### PASSAGE PROVIDED
──────────────────────────────

X Marks the Paleopathology Spot

The case, the first known account of septic arthritis in a dinosaur, was published today in Royal Society Open Science, complete with scans that capture the horrific nature of the condition. Septic arthritis is basically a super ugly inflammation of a joint. Bacteria that cause the infection either get there through the bloodstream or are introduced when something pointy (like, oh, I dunno, say, a carnivore's tooth) breaks the skin. The infection destroys cartilage in the joint and over time causes all manner of bony deformity.

X-ray microtomography (XMT) scans reveal the extent of septic arthritis in the elbow end of a hadrosaur radius. Credit: Jennifer Anne. In the above XMT image of the radius, the lettered red lines on the left indicate location of the cross-sections. Cross-sections A and B show how growths have completely distorted the bone nearest the elbow joint. In C and D, the normal shape of the cortical bone is still visible — outlined in red — but it's clear the infection has caused deformity here, too. Scans of the ulna revealed similar damage, described in the study as having a "cauliflower-like texture" in some areas. According to the researchers, the extent and severity of the condition suggests the dinosaur had the painful infection for a while. Poor guy, born just 69.99999 million years too early to benefit from antibiotics.

I Pity the Fool with Pyrite Disease

Only the ulna (about 26.5 inches long) and radius (21 inches) of the unfortunate hadrosaur have been found. They were unearthed at a site in New Jersey that has yielded the fossils of other animals. Alas, many of them, like Septicsaurus here, have a kind of fossil pathology: pyrite disease. This condition occurs when pyrite, or "fool's gold," gets incorporated into the bone during fossilization. If the fossil is subsequently exposed to high humidity, it becomes incredibly fragile and prone to crumbling to dust, which is not a bonus if you're trying to study it. Thanks to XMT scans, however, researchers were able to study the fragile fossil and document the condition without any, shall we say, dust-ups. Septic arthritis shows up today in birds, descendants of dinosaurs, and also crocodiles, distant dino-relatives on the archosaur family tree. It also occurs in puny humans, so consider the hadrosaur's hardship a cautionary tale to get that sore elbow checked out.

──────────────────────────────

### DATA RECORDS
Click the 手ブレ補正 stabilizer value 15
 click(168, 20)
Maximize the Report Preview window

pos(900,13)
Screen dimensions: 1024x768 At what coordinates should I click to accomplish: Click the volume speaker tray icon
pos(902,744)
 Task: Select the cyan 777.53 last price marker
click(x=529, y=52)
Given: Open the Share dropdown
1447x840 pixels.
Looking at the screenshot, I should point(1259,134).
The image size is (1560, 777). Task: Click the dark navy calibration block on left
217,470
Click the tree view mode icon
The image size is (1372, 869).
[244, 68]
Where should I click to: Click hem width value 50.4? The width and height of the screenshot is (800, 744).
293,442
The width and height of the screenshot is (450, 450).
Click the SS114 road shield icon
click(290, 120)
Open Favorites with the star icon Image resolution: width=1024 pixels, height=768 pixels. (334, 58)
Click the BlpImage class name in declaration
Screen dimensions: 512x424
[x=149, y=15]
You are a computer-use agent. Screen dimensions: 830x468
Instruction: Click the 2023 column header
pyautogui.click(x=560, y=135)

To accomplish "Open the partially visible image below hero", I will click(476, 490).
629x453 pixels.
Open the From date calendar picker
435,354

──────────────────────────────

In the dinosaur arthritis article, why did the researchers rely on XMT scans to study the hadrosaur bones? Answer in one to three sentences.

The fossils from the New Jersey site have pyrite disease, which makes them very fragile and likely to crumble to dust if exposed to high humidity. XMT scans let the researchers study the fragile fossil and record the arthritis without damaging it.